Al mirar en nuestra dirección visual principal, la estrella cae en la fovea, zona donde se concentran la mayoría de los conos de la retina y como hemos dicho antes los conos solo funcionan bien en la visión diurna por lo que por la noche se quedan un poco inutilizados y no podremos observar bien los objetos que focalicen en la fovea (en este caso las estrellas) en cambio al mirar a la estrella de al lado, esta vuelve a aparecer porque su imagen focaliza en un area extrefoveal donde abundan los bastones los cuales nos ayudan en la visión en oscuridad y por eso somos capaces de observar en ese momento dicha estrella.

Otto wichterle, inventor de las lentes de contacto (Hema)

Hace 5 años falleció Otto wichterle, pero ¿sabe alguien quien es?, pues este hombrecito es el que tiene la culpa de que las lentes de contacto sean hoy en día tal y como las conocemos.
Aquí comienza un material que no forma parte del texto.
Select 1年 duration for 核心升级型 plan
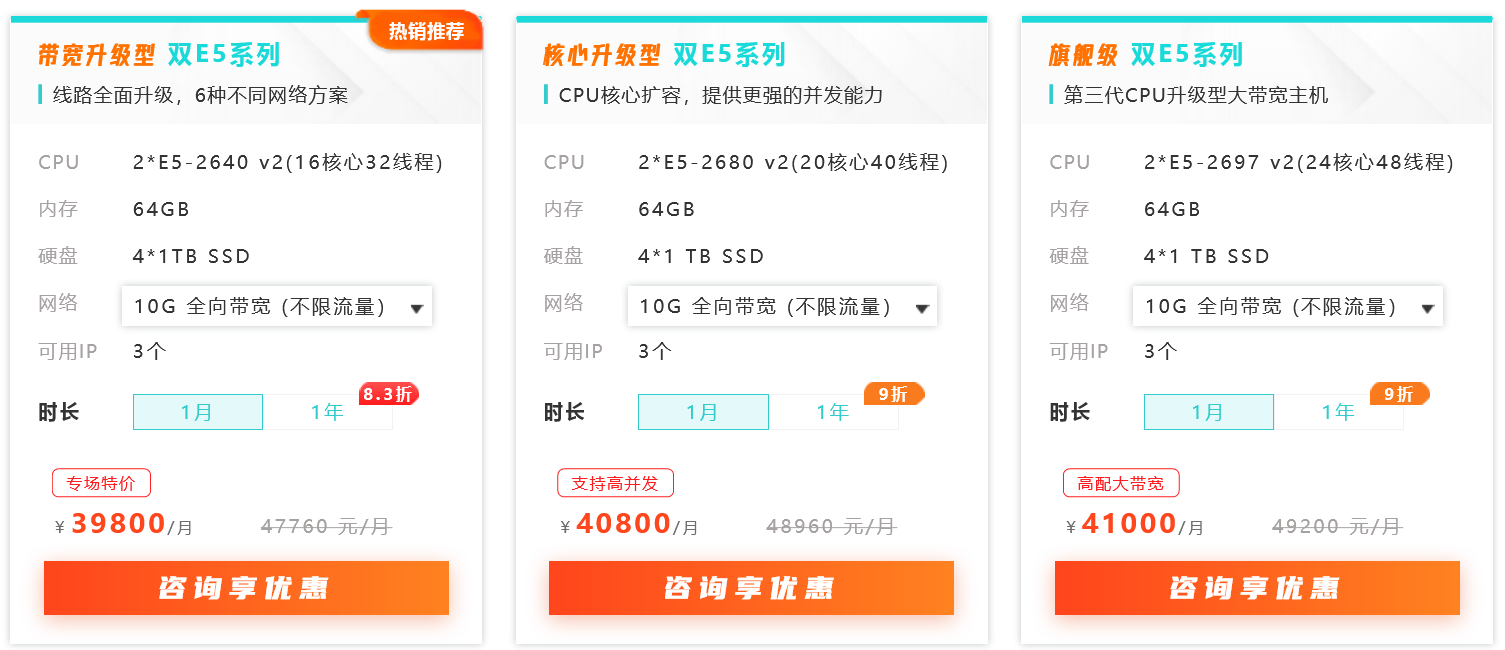coord(833,412)
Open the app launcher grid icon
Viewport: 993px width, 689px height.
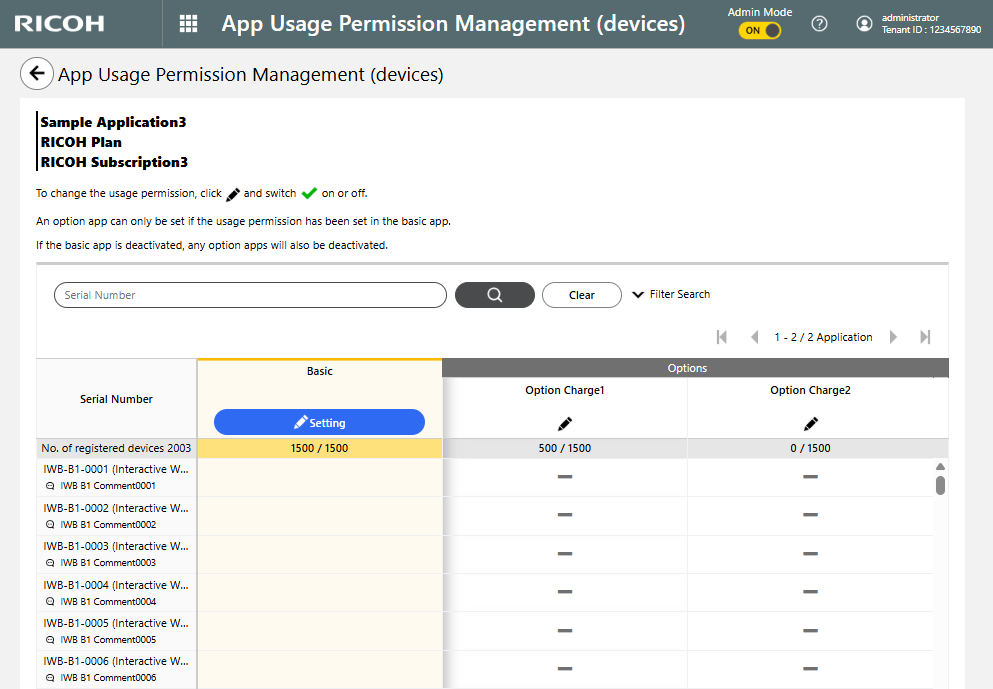188,24
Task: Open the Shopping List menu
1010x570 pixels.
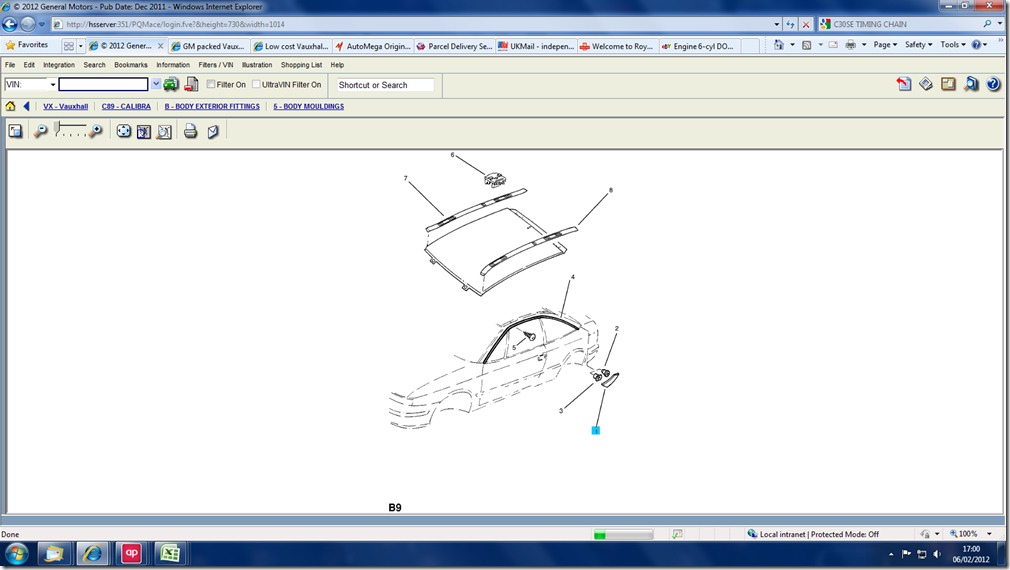Action: pyautogui.click(x=301, y=65)
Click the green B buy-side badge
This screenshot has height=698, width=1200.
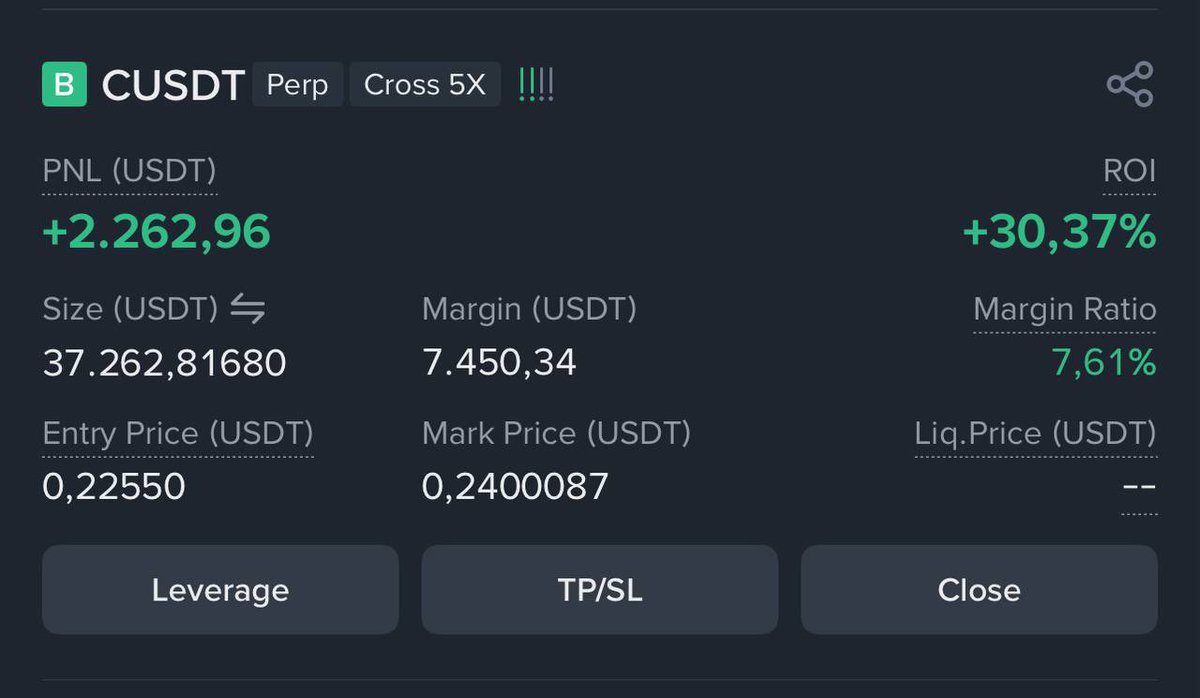(64, 85)
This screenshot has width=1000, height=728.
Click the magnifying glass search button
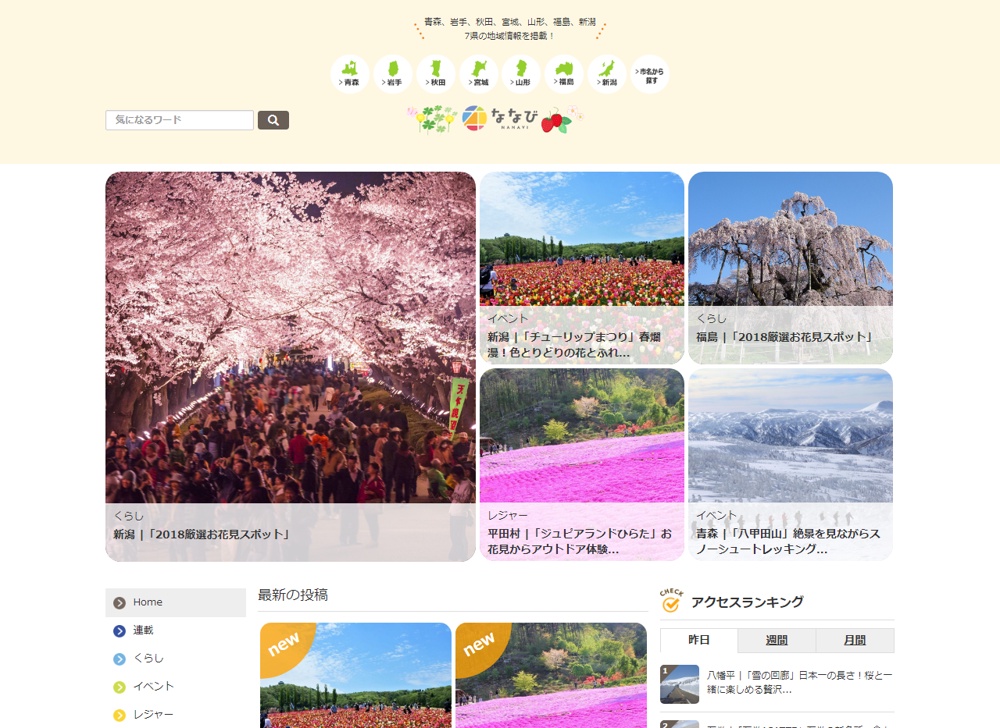(273, 120)
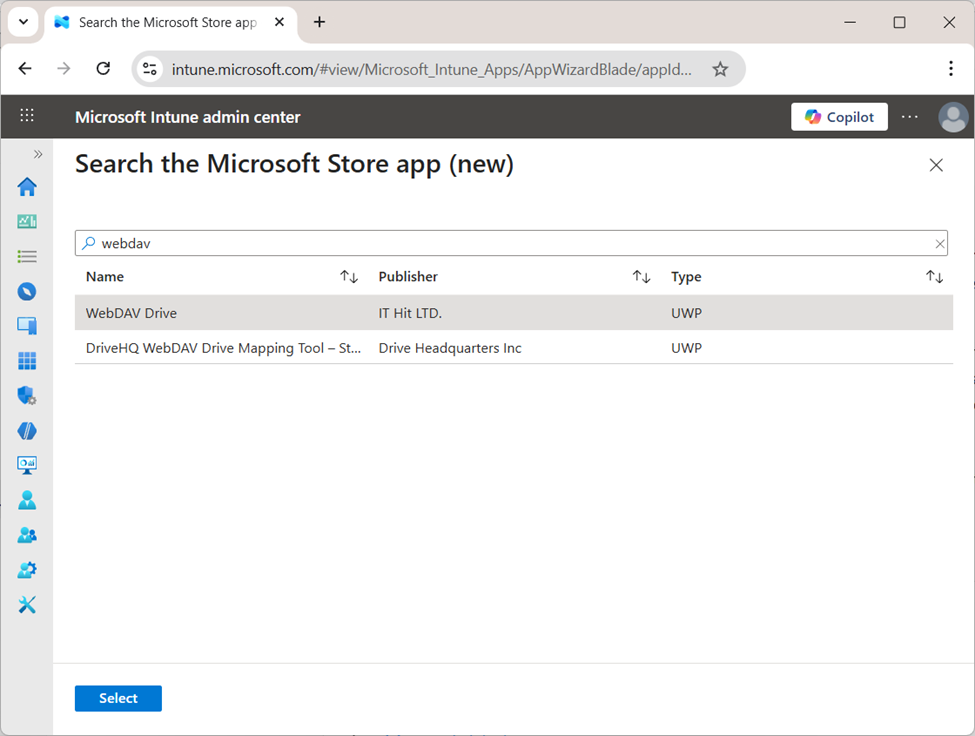Toggle sort order on the Type column
Viewport: 975px width, 736px height.
pos(934,276)
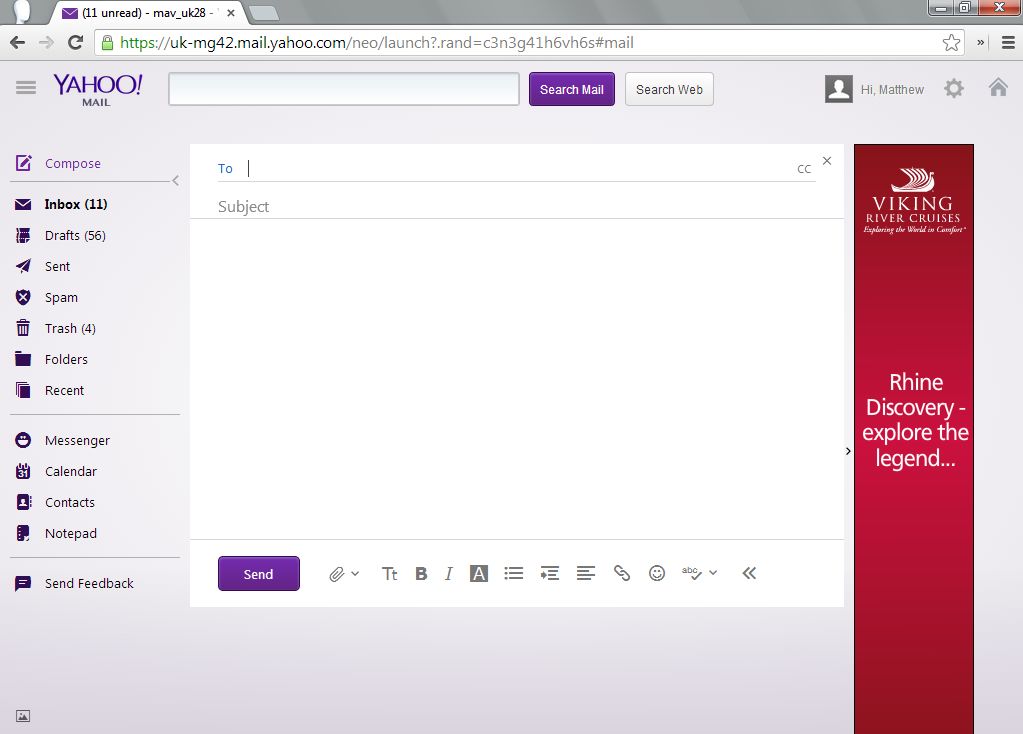This screenshot has height=734, width=1023.
Task: Open the text alignment options icon
Action: point(586,573)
Es uno de los checos más celebres y mejor dotados en lo que en capacidad intelectual se refiere.
El profesor O.Wichterle fue autor de 150 patentes. En 1949 inventó la poliamida que fue posteriormente comercializada bajo el nombre de silón. Si hubiera vivido en otro país, y no en checoslovaquia, flageada en el siglo 20 por el totalitarismo nazi y el comunismo, Wichterle se hubiera convertido en multimillonario. El exitoso inventor no hizo fortuna y debido a los azares de la historia conoció hast ala carcel y la persecución política.
Wicheterle fue ante todo un científico. La ciencia fue para el una excitante aventura y el laboratorio, su hogar.
Otto W. solia decir: "practicar la ciencia es algo muy excitante y divertido. Uno se siente extraordinariamente libre"
La vida de otto wichterle abarcó una gran parte del siglo XX. Durante la ocupación nazi en la decada de los 40, el científico fue encarcelado.
Durante la ocupación sovietica que se iniciara en 1968, Otto Wichterle figuraba en la lista de personas no gratas y a lo largo de veinte años su nombre fue tabú. En el exterior, por el contrario, el profesor O.W. gozaba de un extraordinario prestigio, siendo considerado por la comunidad científica internacional como uno de los mejores investigadores en el campo de la química macromolecular.

Tras la revolución de Terciopelo de 1989, la historia le hizo finalmente justicia incluso en su propio país y Otto Wichterle fue el primer presidente de la academia checoslovaca de ciencias tras el derrocamiento del comunismo.